Três anos depois do tetra, presenciei poucas mudanças no futebol. Alguns técnicos começaram a adotar táticas mais ofensivas, devido à grande safra de atacantes, que despontara nos últimos tempos, porém a qualidade do jogo não deixou de cair. O pior foi, que os problemas não ficaram restritos às quatro linhas. O Brasil é o maior celeiro de craques do mundo e nunca deixará de sê-lo, entretanto, ainda falta um comando sério para levar nossos campeonatos a um dos mais organizados.
Há muito tempo, sofremos com isso. Desorganização, corrupção aliada à interesses próprios e políticos levam o futebol a ser um mercado de benefícios e chantagens pessoais. Escândalos na arbitragem, jogos com seus resultados pré-definidos, time rebaixado, que é convidado a participar da primeira divisão... um mundo criminoso, o esporte transformado em crime organizado.
Deixando as malandragens extra-campo de lado, temos excelentes jogadores para brigar pela taça na Copa da França. O Ronaldinho, um grande atacante, mas não um craque, o Romário, que, em forma, continua sendo o melhor do mundo, além dos novatos Denilson e Dodô e dezenas de outros tão brilhantes. Temos um único problema: o técnico, um tanto prepotente em suas declarações. O velho Lobo anda subestimando seus adversários. Diz que são eles, que devem se preocupar conosco. E nós? Não devemos nos preparar e, assim, evitar surpresas desagradáveis?
Isso é muito perigoso e já nos custou uma medalha de ouro nas Olimpíadas de Atlanta.
Espero não estar sendo pessimista, apenas receoso, mas acho que o penta não virá.
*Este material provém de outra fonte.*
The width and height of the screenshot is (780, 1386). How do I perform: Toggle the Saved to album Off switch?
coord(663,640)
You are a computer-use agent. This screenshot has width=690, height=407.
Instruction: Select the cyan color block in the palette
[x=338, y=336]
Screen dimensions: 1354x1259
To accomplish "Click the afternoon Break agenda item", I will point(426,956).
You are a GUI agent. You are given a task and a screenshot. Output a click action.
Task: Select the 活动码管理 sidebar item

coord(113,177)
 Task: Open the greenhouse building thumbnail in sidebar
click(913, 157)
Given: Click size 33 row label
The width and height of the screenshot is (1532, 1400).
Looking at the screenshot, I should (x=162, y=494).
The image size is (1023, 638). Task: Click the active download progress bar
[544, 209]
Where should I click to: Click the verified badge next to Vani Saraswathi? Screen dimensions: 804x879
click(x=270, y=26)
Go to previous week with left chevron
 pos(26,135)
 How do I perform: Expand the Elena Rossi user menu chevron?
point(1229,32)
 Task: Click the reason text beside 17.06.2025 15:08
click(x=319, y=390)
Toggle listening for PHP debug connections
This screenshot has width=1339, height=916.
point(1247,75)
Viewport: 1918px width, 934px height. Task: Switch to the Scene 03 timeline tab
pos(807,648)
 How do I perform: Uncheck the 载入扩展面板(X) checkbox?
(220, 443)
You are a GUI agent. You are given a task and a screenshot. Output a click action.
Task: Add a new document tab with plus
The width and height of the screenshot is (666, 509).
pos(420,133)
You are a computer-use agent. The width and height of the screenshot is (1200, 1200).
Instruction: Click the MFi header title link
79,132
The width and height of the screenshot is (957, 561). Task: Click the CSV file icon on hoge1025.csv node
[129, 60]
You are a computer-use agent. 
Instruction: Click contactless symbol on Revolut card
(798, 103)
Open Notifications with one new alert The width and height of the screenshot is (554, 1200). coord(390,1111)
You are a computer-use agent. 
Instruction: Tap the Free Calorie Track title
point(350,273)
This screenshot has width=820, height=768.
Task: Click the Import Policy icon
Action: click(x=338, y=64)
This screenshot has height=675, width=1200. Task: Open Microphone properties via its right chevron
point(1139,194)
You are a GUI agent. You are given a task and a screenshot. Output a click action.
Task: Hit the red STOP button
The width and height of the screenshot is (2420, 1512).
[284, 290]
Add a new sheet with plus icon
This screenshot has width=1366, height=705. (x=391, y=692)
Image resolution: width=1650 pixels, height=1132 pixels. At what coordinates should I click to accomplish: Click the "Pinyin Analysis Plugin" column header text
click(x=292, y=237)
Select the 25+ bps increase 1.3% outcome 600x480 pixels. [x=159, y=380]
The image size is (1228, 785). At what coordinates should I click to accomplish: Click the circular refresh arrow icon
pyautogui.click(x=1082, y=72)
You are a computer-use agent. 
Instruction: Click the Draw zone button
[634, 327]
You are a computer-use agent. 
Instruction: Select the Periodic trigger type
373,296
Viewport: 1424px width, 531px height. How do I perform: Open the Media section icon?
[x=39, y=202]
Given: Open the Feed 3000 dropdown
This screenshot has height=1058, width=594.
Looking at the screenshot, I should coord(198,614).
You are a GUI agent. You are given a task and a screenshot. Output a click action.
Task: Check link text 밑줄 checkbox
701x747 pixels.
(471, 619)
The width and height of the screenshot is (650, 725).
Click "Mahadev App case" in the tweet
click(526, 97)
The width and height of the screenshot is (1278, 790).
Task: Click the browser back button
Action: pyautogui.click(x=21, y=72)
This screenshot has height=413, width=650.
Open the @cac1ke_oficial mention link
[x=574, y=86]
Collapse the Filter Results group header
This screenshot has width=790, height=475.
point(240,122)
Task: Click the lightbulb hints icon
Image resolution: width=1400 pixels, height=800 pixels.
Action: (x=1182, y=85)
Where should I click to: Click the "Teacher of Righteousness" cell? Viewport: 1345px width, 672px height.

Queiram os Deuses do Esporte, que eu esteja errado. Se me perguntarem qual é o meu favorito, eu responderei que é o Brasil, porque, há exato um ano da Copa, não vi nenhuma seleção praticar um futebol superior aos outros e, principalmente, eles não possuem os atletas que nós temos, ou seja, só perdemos para nós mesmos, devido aos nossos próprios erros. É aguardar pela Copa, para podermos ter uma resposta.
Em suma, acompanho futebol há pouco mais de 10 anos. Hoje, mudei minha forma de admirar este esporte tão fascinante. Não torço contra alguém ou algum time como anos atrás. Rezo para que se jogue um belo futebol, independente do resultado, porém não perdi o costume de querer ver o meu grandioso Timão, o Campeão dos campeões, sempre conquistando títulos... vencendo o Palmeiras, é claro!!!
(...)
“Leitores, se estiverem, vocês, lendo tal composição antes da Copa da França, não me censurem pelas opiniões acima (respeite-as, pois sou um jovem em início de carreira e não tenho uma bola de cristal ao lado do retrato da minha Amada), nem pelo meu time de coração.
Caso a leiam após a conquista do penta, não se preocupem. Eu terei escrito uma outra, redimindo-me deste erro crucial.
Bem... ganhando ou perdendo, eu já reservei um lugarzinho na minha agenda (doze de julho de 1998) para escrever, seja para parabenizar os nossos campeões, seja para apontar os erros do ‘fracasso’.
Assim, leitor apaixonado como eu, se 1998 já for passado, procure por esta outra obra, que, talvez, esteja mais próxima do que espera.”